Não quer estar perdido quem vai saber tudo.
Um livro enorme, o mundo aberto,
várias, inúmeras vezes lido. p. 74
.
Quando a paisagem por trás do teu corpo
em um recorte a partir de ti
ou olho diretamente nos teus olhos
onde na verdade o dia nasce.
Oscilo entre as duas possibilidades
já que criei um mundo simples
entre o que parece estar perdido
e o som dos teus passos.
Disseste que as palavras eram minhas
e que é de mim que se parte
porque do esquecimento se fazem escolhas
assim sutis. p. 86
.
Teus olhos refletem o vento entre as árvores,
por isso não te respondo.
Feita de sol, água e cor verde
precisas de silêncio.
O que és se demora em semente,
curvas, espaço exato.
De nada servem palavras
diante do que não penso. p. 92
.
Você caminha em uma linha reta
por onde volta
e eis o seu percurso
indiferente aos círculos
e às borboletas
que realizo com os olhos.
Evito perder de vista
o alfabeto que desenha passos
na noite e sua delicadeza
conformando-se em estrelas
algumas poucas esquinas
e assas tantas perguntas.
As ruínas e outros rastros
que se escondem nas calçadas
sobrevivem em seus pés
enfeitados como letras
e o meu olhar acima do horizonte
circunda uma vez mais nosso planeta. p. 94
.
A noite esvazia a casa quando abres a janela
e entre teus dedos desliza o quanto amanhece.

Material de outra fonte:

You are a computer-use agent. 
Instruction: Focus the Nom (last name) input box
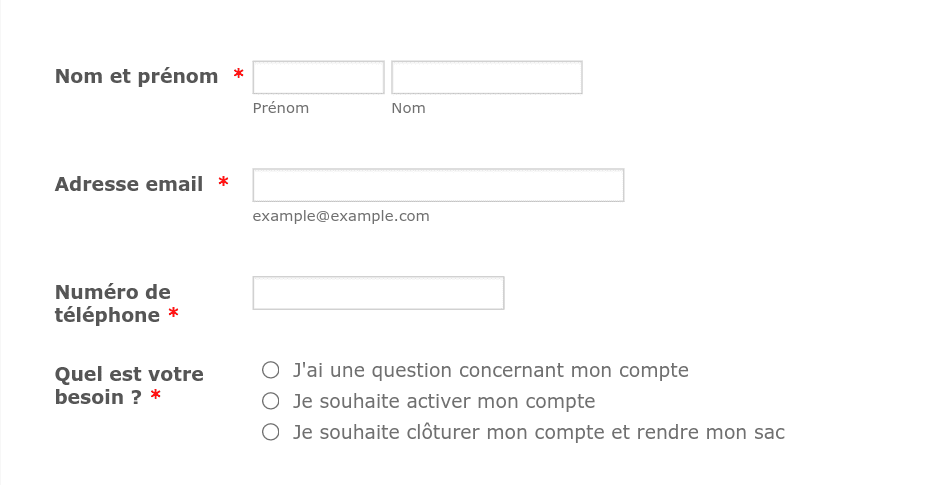tap(486, 77)
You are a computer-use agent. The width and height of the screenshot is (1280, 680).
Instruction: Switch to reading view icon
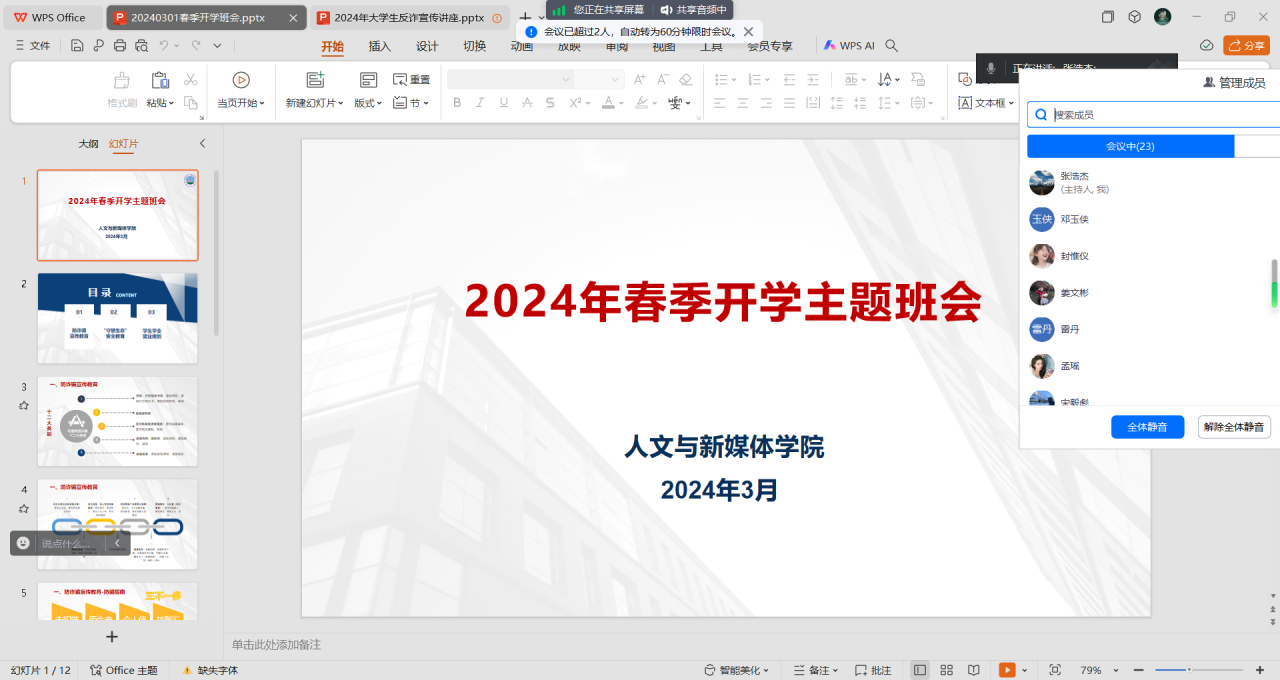point(973,670)
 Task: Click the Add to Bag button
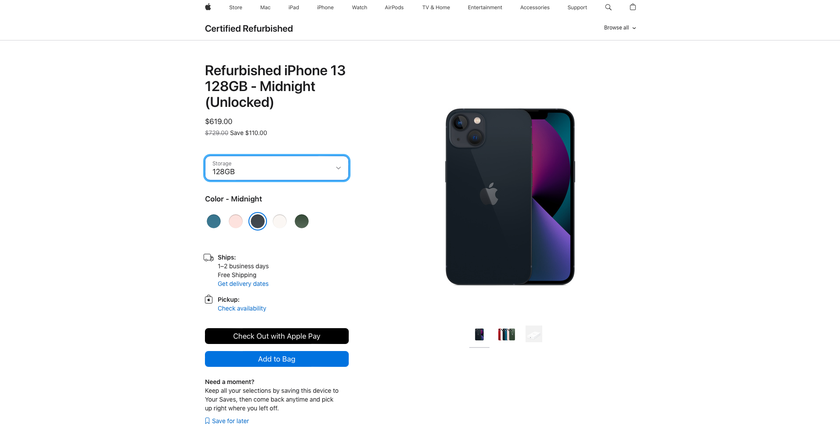tap(277, 359)
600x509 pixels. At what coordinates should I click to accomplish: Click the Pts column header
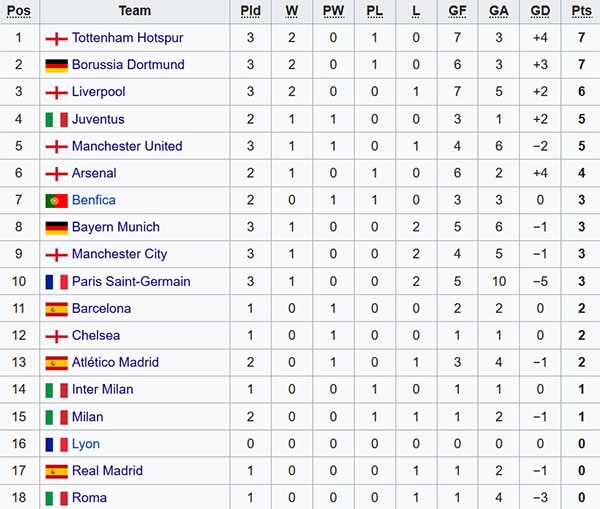(581, 11)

Do muito que ainda é sonho permanece o eterno
e nos teus olhos a lua,
duas. p. 100
.
Destaca-se neste compartimento da casa
um quadro onde nasceu uma flor.
Há muitos anos nos distinguimos uma da outra
por meio do que digo.
Não é necessário o que convém às palavras
mas é bonito. p.114
DARWICH, Rosângela. Há horas. Belém: ed.ufpa, 2018.